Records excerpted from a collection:
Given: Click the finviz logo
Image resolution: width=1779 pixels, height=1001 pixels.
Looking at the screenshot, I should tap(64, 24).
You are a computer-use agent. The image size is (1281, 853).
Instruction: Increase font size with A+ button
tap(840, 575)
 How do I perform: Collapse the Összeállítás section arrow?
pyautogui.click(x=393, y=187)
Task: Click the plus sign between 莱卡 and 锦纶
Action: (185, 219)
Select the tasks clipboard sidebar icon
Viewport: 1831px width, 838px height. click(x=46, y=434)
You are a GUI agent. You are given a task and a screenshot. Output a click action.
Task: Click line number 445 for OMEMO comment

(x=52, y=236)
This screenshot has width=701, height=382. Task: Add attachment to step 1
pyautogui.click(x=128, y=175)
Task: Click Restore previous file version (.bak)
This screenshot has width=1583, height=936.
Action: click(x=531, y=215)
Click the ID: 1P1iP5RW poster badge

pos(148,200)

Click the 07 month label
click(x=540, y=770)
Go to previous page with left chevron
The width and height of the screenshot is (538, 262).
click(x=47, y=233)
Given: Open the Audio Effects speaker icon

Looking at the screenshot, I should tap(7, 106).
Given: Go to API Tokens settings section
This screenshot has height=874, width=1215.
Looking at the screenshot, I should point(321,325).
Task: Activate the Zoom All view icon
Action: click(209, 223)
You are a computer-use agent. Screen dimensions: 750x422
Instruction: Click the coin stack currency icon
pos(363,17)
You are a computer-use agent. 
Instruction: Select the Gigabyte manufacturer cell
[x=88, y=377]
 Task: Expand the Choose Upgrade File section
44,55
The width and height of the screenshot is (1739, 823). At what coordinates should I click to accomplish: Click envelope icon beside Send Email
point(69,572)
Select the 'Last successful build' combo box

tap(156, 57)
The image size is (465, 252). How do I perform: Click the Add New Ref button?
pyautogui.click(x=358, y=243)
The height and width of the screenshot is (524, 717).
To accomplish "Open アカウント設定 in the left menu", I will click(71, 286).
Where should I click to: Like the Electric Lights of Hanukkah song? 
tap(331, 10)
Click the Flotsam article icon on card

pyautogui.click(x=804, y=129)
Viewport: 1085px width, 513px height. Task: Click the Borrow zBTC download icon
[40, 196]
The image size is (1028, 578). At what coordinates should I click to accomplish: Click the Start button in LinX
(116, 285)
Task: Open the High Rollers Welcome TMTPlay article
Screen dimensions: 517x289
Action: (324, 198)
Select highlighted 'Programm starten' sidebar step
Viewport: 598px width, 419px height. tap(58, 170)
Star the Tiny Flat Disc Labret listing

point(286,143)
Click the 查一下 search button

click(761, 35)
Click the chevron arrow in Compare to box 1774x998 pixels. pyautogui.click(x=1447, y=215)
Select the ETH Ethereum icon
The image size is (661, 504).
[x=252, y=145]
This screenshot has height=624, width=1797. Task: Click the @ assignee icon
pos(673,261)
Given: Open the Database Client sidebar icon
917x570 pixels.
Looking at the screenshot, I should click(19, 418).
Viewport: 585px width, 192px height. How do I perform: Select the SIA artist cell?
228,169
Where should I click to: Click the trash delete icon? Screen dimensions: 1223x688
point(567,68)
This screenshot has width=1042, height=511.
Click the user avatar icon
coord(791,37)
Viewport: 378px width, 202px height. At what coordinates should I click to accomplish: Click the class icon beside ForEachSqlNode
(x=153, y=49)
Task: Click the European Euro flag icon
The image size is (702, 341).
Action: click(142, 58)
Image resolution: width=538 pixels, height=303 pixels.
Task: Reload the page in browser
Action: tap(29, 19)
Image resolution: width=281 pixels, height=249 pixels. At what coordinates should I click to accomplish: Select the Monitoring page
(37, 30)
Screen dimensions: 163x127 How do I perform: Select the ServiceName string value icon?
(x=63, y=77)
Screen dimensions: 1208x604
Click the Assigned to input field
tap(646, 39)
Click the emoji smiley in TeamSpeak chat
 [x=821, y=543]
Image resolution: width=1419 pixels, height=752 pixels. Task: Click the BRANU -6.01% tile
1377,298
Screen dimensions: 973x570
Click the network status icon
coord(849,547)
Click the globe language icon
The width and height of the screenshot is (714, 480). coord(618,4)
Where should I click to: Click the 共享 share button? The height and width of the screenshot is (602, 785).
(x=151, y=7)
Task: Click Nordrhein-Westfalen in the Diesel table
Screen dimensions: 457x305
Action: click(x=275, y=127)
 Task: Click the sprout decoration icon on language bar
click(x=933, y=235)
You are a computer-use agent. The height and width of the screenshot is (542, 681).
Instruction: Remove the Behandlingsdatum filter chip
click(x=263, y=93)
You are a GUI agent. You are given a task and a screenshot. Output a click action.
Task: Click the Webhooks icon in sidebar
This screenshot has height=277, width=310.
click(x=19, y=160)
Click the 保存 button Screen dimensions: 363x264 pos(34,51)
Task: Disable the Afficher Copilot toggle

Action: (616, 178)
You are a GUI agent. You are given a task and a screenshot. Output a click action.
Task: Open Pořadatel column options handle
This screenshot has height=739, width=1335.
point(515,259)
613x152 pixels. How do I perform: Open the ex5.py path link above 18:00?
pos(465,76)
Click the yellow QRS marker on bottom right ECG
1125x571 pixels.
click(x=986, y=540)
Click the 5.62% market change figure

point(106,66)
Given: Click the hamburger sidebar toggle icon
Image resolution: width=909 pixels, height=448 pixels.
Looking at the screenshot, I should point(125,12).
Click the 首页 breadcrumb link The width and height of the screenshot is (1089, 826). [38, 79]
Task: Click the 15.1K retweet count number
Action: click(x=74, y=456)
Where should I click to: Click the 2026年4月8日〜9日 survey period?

Instruction:
Select each line above that contains the word "page" and copy those lines.

Solution:
Go to previous page with left chevron
Task: Reload the page in browser
Image resolution: width=281 pixels, height=249 pixels. At what coordinates should I click to accomplish: Select the Monitoring page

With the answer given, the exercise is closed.